● Tarefa a realizar:
Transcreva fielmente a passagem do texto sobre o Papa-Figo, começando em "Papa-Figo: O terror" e terminando em "que os criaram.".
===== Trecho do texto =====
Papa-Figo: O terror que ameaçava a infância

(Representação visual gerada pela IA Leonardo)

Amedrontar crianças através de histórias chocantes sobre figuras sombrias capazes de capturar jovens e inocentes vítimas é uma prática estranha, mas comum. O uso do pavor como forma de controle para disciplinar, impor obediência e prevenir comportamentos reconhecidos como perigosos, como vagar longe de casa sem a companhia de adultos. Eventuais desaparecimentos reais de crianças em condições misteriosas reforçaram as histórias macabras e uma miríade figuras aterrorizantes como a Baba Yaga, El Cucuy, e variados personagens ameaçadores para crianças foram tomando forma, simbolizando os medos e ansiedades das próprias culturas que os criaram.

Um desses perigos personalizados no imaginário popular é o infame Papa-Figo, que surgiu nas tradições orais como uma lenda bastante difundida no Nordeste do Brasil. Suas representações são variadas como indivíduos velhos cadavéricos ou de um sinistro praticante de artes ocultas, mas geralmente consistem em um homem solitário que vaga carregando um saco no qual aprisiona as crianças que ele captura depois de iludir os ingênuos alvos ao ofertar doces. O assassino agia sem ser visto e sem deixar vestígios, o que que acrescentava ainda mais mistério em torno de sua natureza. O destino das jovens vítimas era extremo e cruel, pois acabavam assassinadas para que o malfeitor retirasse seus fígados.  

A motivação do matador de inocentes era especialmente tétrica, pois os órgãos retirados de crianças serviriam como remédios para condições como a lepra ou outro mal supostamente curado por esta prática inominável. Canibalismo medicinal era uma prática que já foi considerada por várias pessoas como uma abordagem eficiente para o tratamento de doenças, levando ao ato de recorrer ao consumo de restos humanos para fins medicamentosos e complementação nutricional para proporcionar longevidade e vitalidade. Associar este canibalismo a aspectos ou situações que acentuavam o terror acabou sendo uma possibilidade bem viável.
===== Dados fornecidos =====
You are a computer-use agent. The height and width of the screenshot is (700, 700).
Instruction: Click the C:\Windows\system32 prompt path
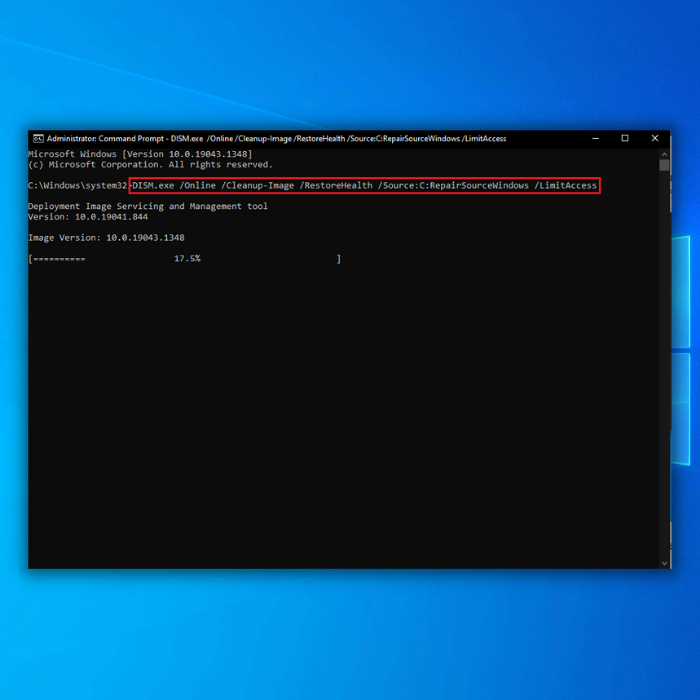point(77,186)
=====
===== Dados fornecidos =====
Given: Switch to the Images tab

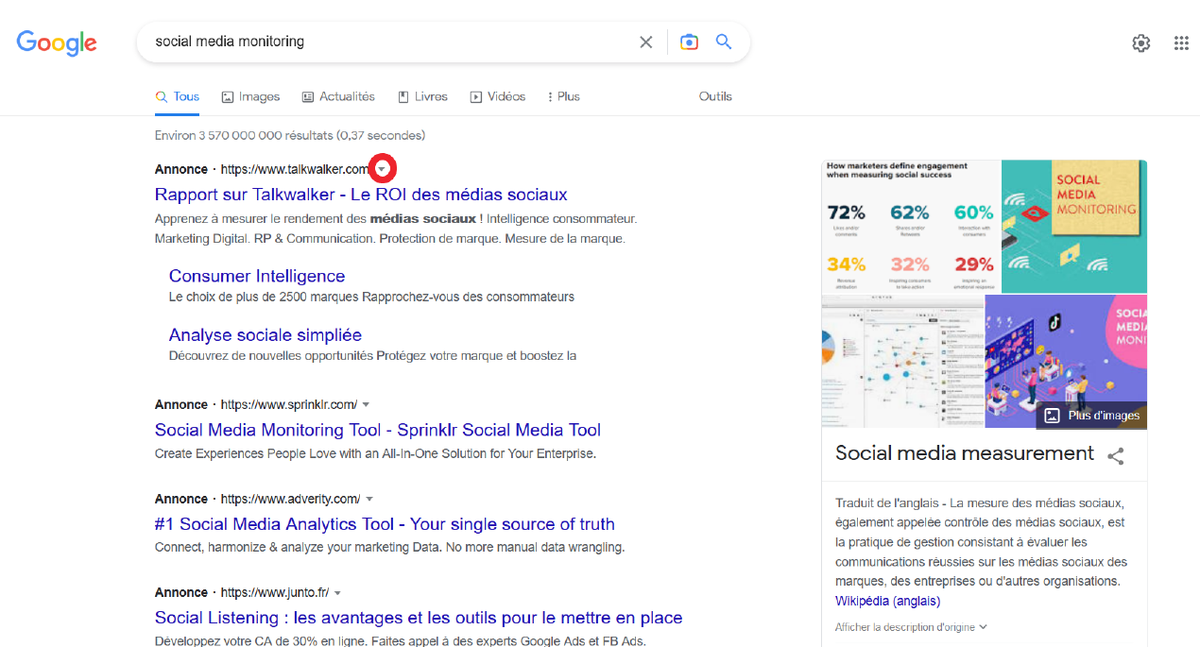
=====
● Resposta à tarefa:
Papa-Figo: O terror que ameaçava a infância

(Representação visual gerada pela IA Leonardo)

Amedrontar crianças através de histórias chocantes sobre figuras sombrias capazes de capturar jovens e inocentes vítimas é uma prática estranha, mas comum. O uso do pavor como forma de controle para disciplinar, impor obediência e prevenir comportamentos reconhecidos como perigosos, como vagar longe de casa sem a companhia de adultos. Eventuais desaparecimentos reais de crianças em condições misteriosas reforçaram as histórias macabras e uma miríade figuras aterrorizantes como a Baba Yaga, El Cucuy, e variados personagens ameaçadores para crianças foram tomando forma, simbolizando os medos e ansiedades das próprias culturas que os criaram.